For each [lct_nbr, fsc_wk_end_dt, pg_nbr] I want to compute the sum of all qty's to get the total per "product group", and then divide the qty for each itm_nbr in that group by the sum. I have attempted to do this in Python via:

import pandas as pd
import math

# lct fsc_wk_end_dt pg_nbr itm_nbr qty

data = [
   [ 1, '2023-08-01', 1, 1, 5 ],
   [ 1, '2023-08-01', 1, 2, 6 ],
   [ 1, '2023-08-01', 1, 3, 7 ],
   [ 1, '2023-08-01', 2, 1, 2 ],
   [ 1, '2023-08-01', 2, 2, 3 ],
   [ 1, '2023-08-01', 2, 3, 4 ],
   [ 1, '2023-09-01', 1, 1, 1 ],
   [ 1, '2023-09-01', 1, 2, 2 ],
   [ 1, '2023-09-01', 1, 3, 3 ],
   [ 1, '2023-09-01', 2, 1, 9 ],
   [ 1, '2023-09-01', 2, 2, 8 ],
   [ 1, '2023-09-01', 2, 3, 7 ],
   [ 2, '2023-08-01', 1, 1, 3 ],
   [ 2, '2023-08-01', 1, 2, 6 ],
   [ 2, '2023-08-01', 1, 3, 9 ],
   [ 2, '2023-08-01', 2, 1, 7 ],
   [ 2, '2023-08-01', 2, 2, 4 ],
   [ 2, '2023-08-01', 2, 3, 1 ],
   [ 2, '2023-09-01', 1, 1, 2 ],
   [ 2, '2023-09-01', 1, 2, 4 ],
   [ 2, '2023-09-01', 1, 3, 2 ],
   [ 2, '2023-09-01', 2, 1, 9 ],
   [ 2, '2023-09-01', 2, 2, 8 ],
   [ 2, '2023-09-01', 2, 3, 5 ]
]

item_penetration_by_units = pd.DataFrame( data, columns = ['lct','fsc_wk_end_dt','pg_nbr','item_nbr','qty'] )
print(item_penetration_by_units)

item_penetration_by_units.set_index(['lct','fsc_wk_end_dt','pg_nbr'],inplace=True)
x1 = item_penetration_by_units.groupby(['lct','fsc_wk_end_dt','pg_nbr']).sum()
item_penetration_by_units['total'] = item_penetration_by_units.join( x1, how='left', rsuffix='x')['qtyx']
item_penetration_by_units['weight'] = item_penetration_by_units['qty']/item_penetration_by_units['total']
item_penetration_by_units.reset_index(inplace=True)
print(item_penetration_by_units)

How could I so this directly with SQL in Trino instead of within this Python script?

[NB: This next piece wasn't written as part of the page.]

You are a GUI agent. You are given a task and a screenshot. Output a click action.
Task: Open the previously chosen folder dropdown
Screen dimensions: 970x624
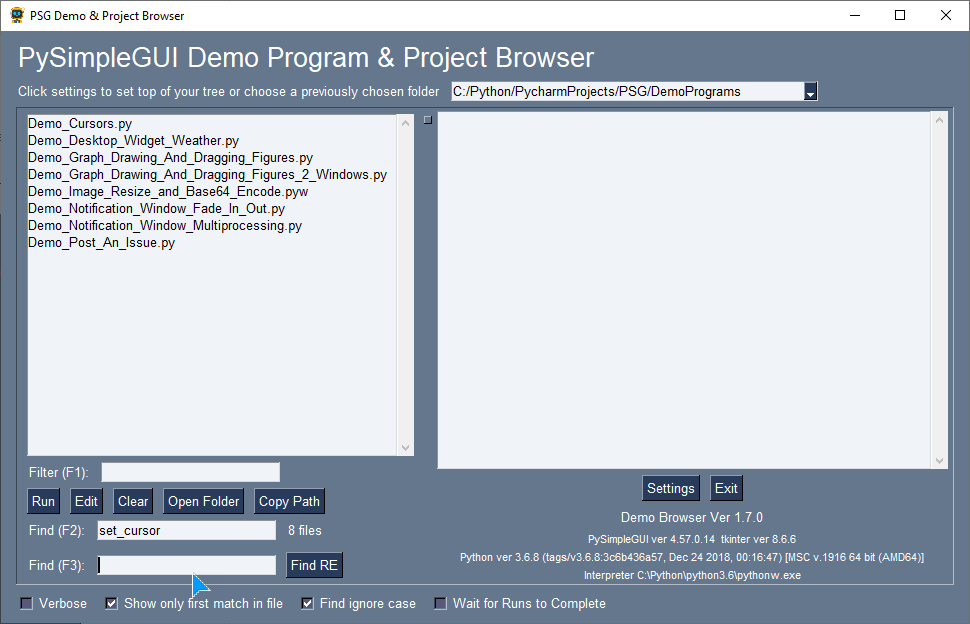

Would it be faster, or not?

Solution

The analog in Presto/Trino would be using window functions:

-- sample data
with dataset(lct, fsc_wk_end_dt, pg_nbr, itm_nbr, qty) as (
    values (1, '2023-08-01', 1, 1, 5),
        (1, '2023-08-01', 1, 2, 6),
        (1, '2023-08-01', 1, 3, 7),
        (1, '2023-08-01', 2, 1, 2),
        (1, '2023-08-01', 2, 2, 3),
        (1, '2023-08-01', 2, 3, 4),
        (1, '2023-09-01', 1, 1, 1),
        (1, '2023-09-01', 1, 2, 2),
        (1, '2023-09-01', 1, 3, 3),
        (1, '2023-09-01', 2, 1, 9),
        (1, '2023-09-01', 2, 2, 8),
        (1, '2023-09-01', 2, 3, 7),
        (2, '2023-08-01', 1, 1, 3),
        (2, '2023-08-01', 1, 2, 6),
        (2, '2023-08-01', 1, 3, 9),
        (2, '2023-08-01', 2, 1, 7),
        (2, '2023-08-01', 2, 2, 4),
        (2, '2023-08-01', 2, 3, 1),
        (2, '2023-09-01', 1, 1, 2),
        (2, '2023-09-01', 1, 2, 4),
        (2, '2023-09-01', 1, 3, 2),
        (2, '2023-09-01', 2, 1, 9),
        (2, '2023-09-01', 2, 2, 8),
        (2, '2023-09-01', 2, 3, 5)
)
-- query
select *,
    qty * 1.000000/total weight
from (
    select *,
        sum(qty) over (partition by lct, fsc_wk_end_dt, pg_nbr ROWS BETWEEN UNBOUNDED PRECEDING and UNBOUNDED FOLLOWING) total
    from dataset)
order by lct, fsc_wk_end_dt, pg_nbr, itm_nbr;

Would it be faster, or not?

It can depend on what you want to do with it. You will need to measure it using your actual setups and data.